Leandro Segovia edited this page Feb 23, 2018 · 2 revisions

Imagine you have an xls file like this:

superheroes-xls

To parse this file you need to:

1 - Define your Parser using the DSL:

class SuperheroesParser < Parxer::XlsParser
  validate_file(:rows_count, max: 50) # Define file validators

  column(:name, name: "Name") do # Map column names to attributes
    validate(:presence) # Add column validator
    format_with do
      value.upcase # Define custom formatters
    end
  end

  column(:real_name, name: "Real Name")

  column(:super_power, name: "Super Power") do
    validate(:presence)
  end

  column(:publisher, name: "Publisher") do
    validate(:inclusion, in: ["Marvel", "DC"])
  end

  column(:age, name: "Alive") do
    validate(:presence)
    validate(:number)
    format_with(:number, integer: true) # Use Parxer's formatter
  end

  column(:is_alive, name: "Alive", format: :boolean) do
    validate(:presence)
  end

  # Define validators to run after attribute validators
  validate_row(:odd_chars, if_valid: [:name, :real_name]) do
    (row.name + row.real_name).delete(" ").size.odd?
  end

  # Define callbacks
  after_parse_row do
    row.add_attribute(:full_name) # Add attributes dynamically
    row.full_name = "#{row.name} (#{row.real_name})" unless row.errors?
  end
end

2 - Initialize your parser:

parser = SuperheroesParser.new

3 - Use your parser:

result = parser.run("/some_path/superhero.xls"); #=> #<Enumerator: ...>

Now, if you iterate through each row of the enumerator you will get something like this:

parser-response

As you can see...

  1. Attributes like name or is_alive have been formatted.
  2. Errors in the rows are accessible through the errors attribute.
  3. idx attribute is the row number.
  4. the custom full_name attribute was added as a part of the response.

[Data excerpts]
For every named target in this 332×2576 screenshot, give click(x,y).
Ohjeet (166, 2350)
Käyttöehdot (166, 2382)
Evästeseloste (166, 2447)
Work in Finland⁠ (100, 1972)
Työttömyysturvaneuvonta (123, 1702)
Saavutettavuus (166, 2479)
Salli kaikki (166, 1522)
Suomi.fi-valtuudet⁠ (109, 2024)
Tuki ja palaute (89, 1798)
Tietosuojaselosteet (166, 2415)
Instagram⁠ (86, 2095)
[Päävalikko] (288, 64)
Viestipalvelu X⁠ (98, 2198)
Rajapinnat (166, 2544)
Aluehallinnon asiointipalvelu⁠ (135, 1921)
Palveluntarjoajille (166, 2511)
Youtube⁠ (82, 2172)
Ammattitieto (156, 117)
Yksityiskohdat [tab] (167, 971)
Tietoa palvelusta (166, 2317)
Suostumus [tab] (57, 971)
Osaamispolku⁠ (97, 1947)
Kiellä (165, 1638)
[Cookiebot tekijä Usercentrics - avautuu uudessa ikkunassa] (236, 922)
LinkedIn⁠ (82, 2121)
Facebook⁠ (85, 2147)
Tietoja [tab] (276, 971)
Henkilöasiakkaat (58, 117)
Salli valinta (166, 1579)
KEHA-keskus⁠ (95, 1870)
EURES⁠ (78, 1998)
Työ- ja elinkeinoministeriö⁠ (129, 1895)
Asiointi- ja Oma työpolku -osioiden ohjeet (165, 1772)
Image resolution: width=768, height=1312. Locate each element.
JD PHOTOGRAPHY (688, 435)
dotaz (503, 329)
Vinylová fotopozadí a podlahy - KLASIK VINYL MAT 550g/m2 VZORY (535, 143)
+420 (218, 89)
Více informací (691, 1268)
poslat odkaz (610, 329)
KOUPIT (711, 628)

> What to work on
In the Parxer page, how would the paragraph beginning "As you can see..." read if condensed into one shorter sentence that keeps all four of its points?

> Result of this exercise
The output shows formatted attributes such as name and is_alive, row errors available through the errors attribute, the row number in idx, and the added custom full_name attribute.